Renforcer la collaboration entre les officiers de police judiciaire (OPJ), les cellules de veille communautaire et les autres acteurs locaux pour améliorer la prévention, l’orientation des victimes et la prise en charge des violences basées sur le genre (VBG) : tel était l’objectif d’un atelier organisé du 10 au 12 septembre 2026 à Gitega par Inades Formation Burundi.
Destinée notamment aux OPJ et aux points focaux collinaires chargés de la lutte contre les VBG, cette rencontre s’inscrit dans le cadre d’un programme soutenu par le Gouvernement basque et mis en œuvre dans les provinces de Bujumbura, Cibitoke, Burunga et Gitega.

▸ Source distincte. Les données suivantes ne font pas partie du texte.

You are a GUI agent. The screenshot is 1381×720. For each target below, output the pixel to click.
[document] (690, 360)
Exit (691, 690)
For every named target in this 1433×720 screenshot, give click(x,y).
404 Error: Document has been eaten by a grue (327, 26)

Selon Kamariza Diane, chargée du volet de lutte contre les VBG à Inades Formation Burundi, l’atelier fait suite à l’identification des priorités en matière de lutte contre les violences sexuelles et basées sur le genre pour la période 2024-2030. Il a permis aux participants d’échanger sur leurs rôles et responsabilités, conformément au Plan stratégique national de lutte contre les violences sexuelles et basées sur le genre.

Mieux gérer les cas de VBG
Les participants ont passé en revue les différentes formes de violences, notamment sexuelles, physiques, psychologiques, économiques et sociales, y compris celles facilitées par les nouvelles technologies. Ils ont également examiné leurs conséquences sur les victimes, les familles et la société, avec une attention particulière aux traumatismes psychologiques pouvant affecter les enfants dès la conception et durant leur développement.

Les OPJ ont apporté des éclaircissements sur les aspects juridiques du traitement des dossiers, tandis que le centre Humura a partagé son expérience en matière de prise en charge holistique des victimes.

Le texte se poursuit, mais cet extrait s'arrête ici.